I want these apprentices to have lifelong mentors and real-life role models they can learn from and emulate and realize that they can also shift cultures through their vision and create large-scale social impact.
What advice do you have for aspiring entrepreneurs, particularly young women, who are dealing with frustration and self-doubt in the early stages of their businesses?
Solidify the root of the problem that you’re trying to solve and ask yourself, “Am I so passionate about this that I would work for free for three years to make this a reality?”
Then go back to those people and have real conversations with them – they only have to be 15 minutes, but if you ask the right questions, you’ll get the information you need. If you’re solving a real problem for these people, they will let you know what they’re looking for and every positive message will reinvigorate you in your mission.
Make sure you know your target audience well. How can you help solve their problems? If your personal mission and your brand mission align, that’s when you’ll have the most drive and determination to create change.
Of course, always reach out to mentors. Women always want to lift up other women, especially if you’re young so don’t be afraid to reach out. What’s the worst that could happen? If she says no, that doesn’t put you backward in any sense, you’re right where you started and you can keep finding a mentor.
I know it’s cliché, but it’s true that you miss 100% of the shots you don’t take. This is a huge reason why we started FLIK, so women would have a baseline platform to create these relationships that can be hard to foster.
COVID-19 has changed the landscape for entrepreneurs and small business owners everywhere. How are you staying hopeful during this time?
I’ve focused on the positive work that we’re doing despite the terrible circumstances. We are supporting female-founded businesses that are disproportionately impacted by the pandemic and students how have lost career opportunities. Despite all of this, the silver lining is that FLIK had the infrastructure in place to create a community to support these two segments in most need.
I get on calls with founders and apprentices on our platform every day to see how we can better support them in any capacity. Beyond professional and business development, we have been trying to spread positivity through free workout classes, meal tutorials and other partnerships with female-led initiatives.
How has COVID-19 impacted your business and how are you staying connected to your community?
Amid the COVID-19 pandemic, we knew FLIK could create a rippling impact. My team and I launched an initiative to connect female Medtech founders at the forefront of COVID-19 innovation needing to quickly scale solutions with verified STEM students itching to work on a project that could change global trajectories, many of whom had lost summer opportunities.
One of the female founders in this program is relieving the burden away from healthcare workers through technology that matches patients directly to coronavirus clinical trials, and another is pivoting her medical device to detect COVID-19 within minutes. With FLIK’s connections, these founders are fast-tracking their product timelines for global impact.

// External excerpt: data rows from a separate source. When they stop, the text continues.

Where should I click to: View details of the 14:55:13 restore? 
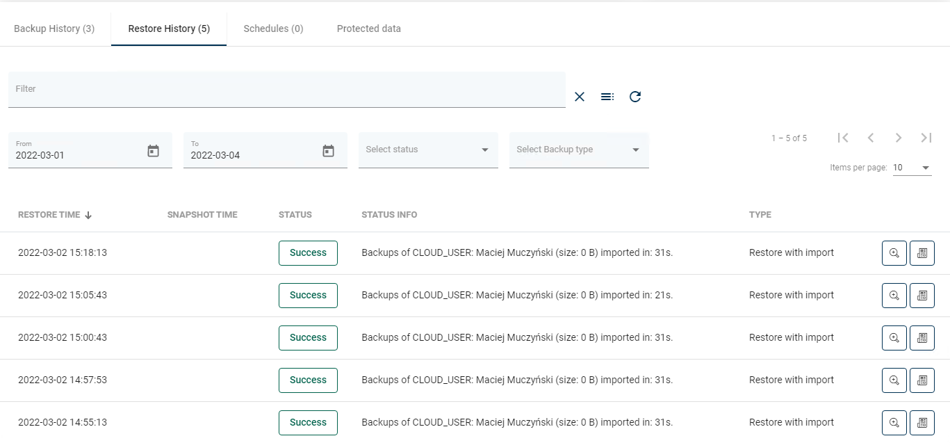pyautogui.click(x=894, y=423)
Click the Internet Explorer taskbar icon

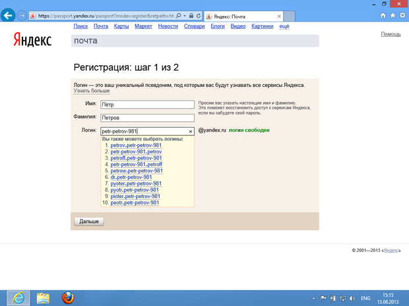coord(18,297)
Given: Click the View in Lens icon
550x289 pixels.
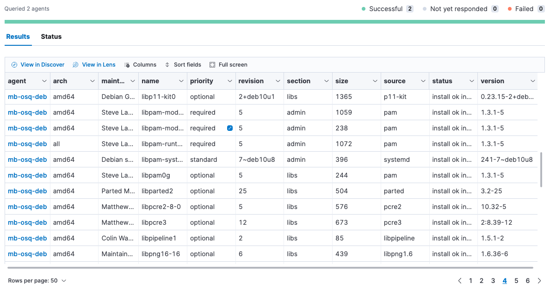Looking at the screenshot, I should [76, 65].
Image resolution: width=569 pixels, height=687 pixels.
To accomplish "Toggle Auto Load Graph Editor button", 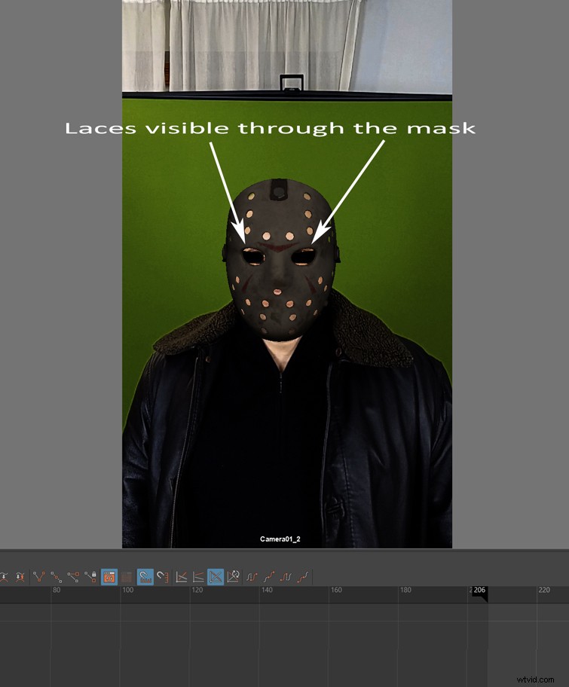I will click(109, 578).
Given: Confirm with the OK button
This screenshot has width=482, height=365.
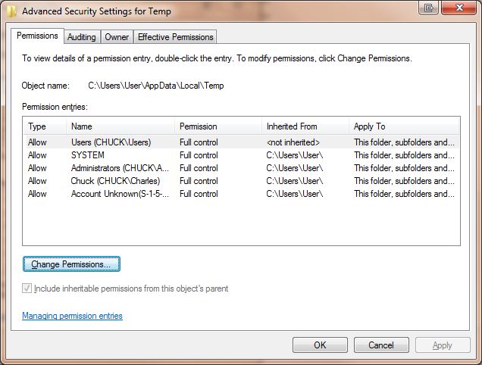Looking at the screenshot, I should pyautogui.click(x=320, y=345).
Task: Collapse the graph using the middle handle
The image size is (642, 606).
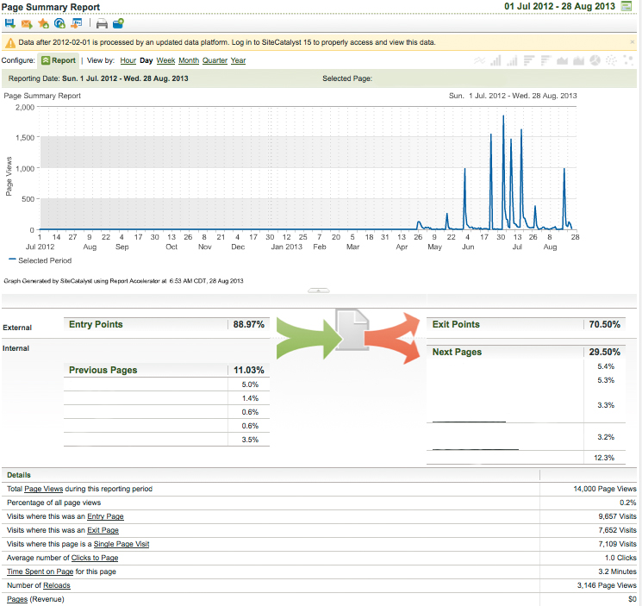Action: 319,291
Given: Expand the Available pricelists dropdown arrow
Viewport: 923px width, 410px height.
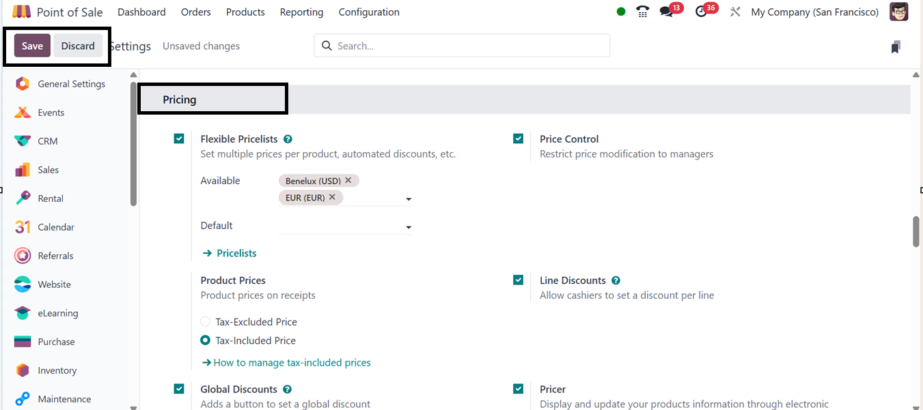Looking at the screenshot, I should click(409, 199).
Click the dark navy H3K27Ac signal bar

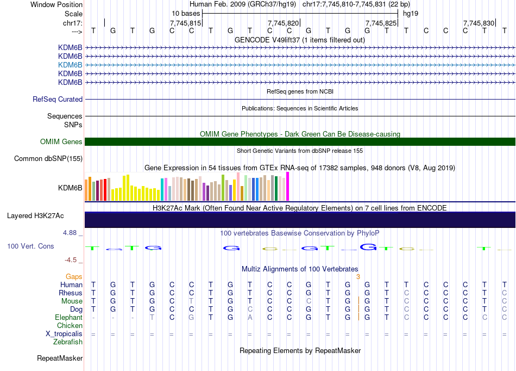tap(300, 219)
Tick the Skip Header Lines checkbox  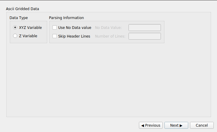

We have been busier than ever with so many founders shifting to virtual onboarding and students looking for opportunities to lend their hand to a global cause and work experience.
What are some ways we can support local businesses during this time?
A lot of cities have media publications that have published all the open restaurants during COVID-19; so for example, I’ve been looking up a site in Vancouver and I choose a new local restaurant every few days to order from to support local.
Also, at FLIK we will be featuring businesses within our community to support more female-founded businesses.